Your task: Copy verbatim the material from its first line to the line that holds "[button] (1082, 30)", including that line.

Source data:
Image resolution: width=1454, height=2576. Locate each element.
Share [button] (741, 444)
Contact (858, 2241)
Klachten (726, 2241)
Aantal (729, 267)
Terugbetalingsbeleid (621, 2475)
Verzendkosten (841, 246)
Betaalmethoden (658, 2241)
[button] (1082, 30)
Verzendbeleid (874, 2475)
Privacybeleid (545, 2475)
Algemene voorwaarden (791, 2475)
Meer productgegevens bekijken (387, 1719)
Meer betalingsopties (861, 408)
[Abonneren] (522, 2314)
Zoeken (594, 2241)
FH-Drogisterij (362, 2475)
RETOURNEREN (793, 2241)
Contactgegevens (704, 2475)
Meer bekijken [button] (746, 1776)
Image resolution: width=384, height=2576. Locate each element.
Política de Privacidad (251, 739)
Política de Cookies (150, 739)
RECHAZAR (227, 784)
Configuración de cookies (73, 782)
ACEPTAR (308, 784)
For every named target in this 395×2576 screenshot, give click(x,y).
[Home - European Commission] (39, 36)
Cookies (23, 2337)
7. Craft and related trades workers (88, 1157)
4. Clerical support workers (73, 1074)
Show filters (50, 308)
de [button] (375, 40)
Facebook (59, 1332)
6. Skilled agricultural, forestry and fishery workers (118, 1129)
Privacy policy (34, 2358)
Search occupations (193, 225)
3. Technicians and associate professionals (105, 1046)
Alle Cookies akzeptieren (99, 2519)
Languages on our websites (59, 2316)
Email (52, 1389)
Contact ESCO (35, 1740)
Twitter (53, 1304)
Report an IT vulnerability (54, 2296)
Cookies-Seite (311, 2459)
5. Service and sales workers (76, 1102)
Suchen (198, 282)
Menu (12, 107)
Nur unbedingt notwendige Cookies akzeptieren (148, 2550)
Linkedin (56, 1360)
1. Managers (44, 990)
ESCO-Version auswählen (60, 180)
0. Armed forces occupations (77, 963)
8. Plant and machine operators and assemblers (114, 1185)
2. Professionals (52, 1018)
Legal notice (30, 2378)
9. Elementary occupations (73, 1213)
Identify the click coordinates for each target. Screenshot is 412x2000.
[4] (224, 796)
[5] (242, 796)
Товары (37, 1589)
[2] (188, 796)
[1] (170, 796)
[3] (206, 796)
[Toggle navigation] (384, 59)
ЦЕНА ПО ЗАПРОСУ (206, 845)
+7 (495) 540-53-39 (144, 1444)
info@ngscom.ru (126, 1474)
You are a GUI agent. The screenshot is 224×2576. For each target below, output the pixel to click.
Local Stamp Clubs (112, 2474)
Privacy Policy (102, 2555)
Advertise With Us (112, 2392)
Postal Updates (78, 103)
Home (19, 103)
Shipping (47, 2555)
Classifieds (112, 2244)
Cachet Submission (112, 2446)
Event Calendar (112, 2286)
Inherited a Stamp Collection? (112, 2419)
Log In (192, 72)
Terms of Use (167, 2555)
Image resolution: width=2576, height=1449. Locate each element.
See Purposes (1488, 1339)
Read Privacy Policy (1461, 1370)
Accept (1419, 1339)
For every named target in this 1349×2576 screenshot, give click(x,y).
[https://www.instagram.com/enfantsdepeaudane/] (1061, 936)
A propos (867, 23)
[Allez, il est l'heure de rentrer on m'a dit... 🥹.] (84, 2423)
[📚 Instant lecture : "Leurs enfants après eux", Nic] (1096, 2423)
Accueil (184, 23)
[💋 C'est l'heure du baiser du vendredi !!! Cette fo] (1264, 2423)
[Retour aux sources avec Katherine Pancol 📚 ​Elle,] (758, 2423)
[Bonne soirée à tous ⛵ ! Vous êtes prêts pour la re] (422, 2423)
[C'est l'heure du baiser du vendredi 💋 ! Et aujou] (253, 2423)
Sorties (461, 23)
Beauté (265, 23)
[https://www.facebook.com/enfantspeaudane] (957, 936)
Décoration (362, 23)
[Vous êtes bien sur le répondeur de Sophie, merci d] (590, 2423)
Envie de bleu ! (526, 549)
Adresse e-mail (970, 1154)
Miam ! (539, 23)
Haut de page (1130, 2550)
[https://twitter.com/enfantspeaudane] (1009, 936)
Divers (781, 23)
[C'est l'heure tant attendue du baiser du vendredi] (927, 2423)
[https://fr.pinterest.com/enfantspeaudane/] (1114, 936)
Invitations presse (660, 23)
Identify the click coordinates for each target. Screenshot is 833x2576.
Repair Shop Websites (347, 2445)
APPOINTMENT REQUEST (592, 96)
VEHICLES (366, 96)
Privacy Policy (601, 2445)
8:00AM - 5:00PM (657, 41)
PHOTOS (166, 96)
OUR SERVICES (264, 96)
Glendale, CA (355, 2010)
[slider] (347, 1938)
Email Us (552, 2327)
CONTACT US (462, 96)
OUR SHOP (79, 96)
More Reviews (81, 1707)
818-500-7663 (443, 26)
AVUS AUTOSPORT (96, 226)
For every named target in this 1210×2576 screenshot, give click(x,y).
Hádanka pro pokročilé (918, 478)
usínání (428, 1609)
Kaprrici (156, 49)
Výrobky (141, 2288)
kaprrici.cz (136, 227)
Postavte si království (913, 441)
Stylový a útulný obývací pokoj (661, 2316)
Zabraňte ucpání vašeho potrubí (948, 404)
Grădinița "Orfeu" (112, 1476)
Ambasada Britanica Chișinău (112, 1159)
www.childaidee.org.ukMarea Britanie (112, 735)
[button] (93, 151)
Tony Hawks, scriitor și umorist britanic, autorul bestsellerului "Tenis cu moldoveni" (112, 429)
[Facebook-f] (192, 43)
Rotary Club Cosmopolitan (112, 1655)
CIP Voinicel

Result for this exercise:
Image resolution: width=1454, height=2576. Locate each element.
Share [button] (741, 444)
Contact (858, 2241)
Klachten (726, 2241)
Aantal (729, 267)
Terugbetalingsbeleid (621, 2475)
Verzendkosten (841, 246)
Betaalmethoden (658, 2241)
[button] (1082, 30)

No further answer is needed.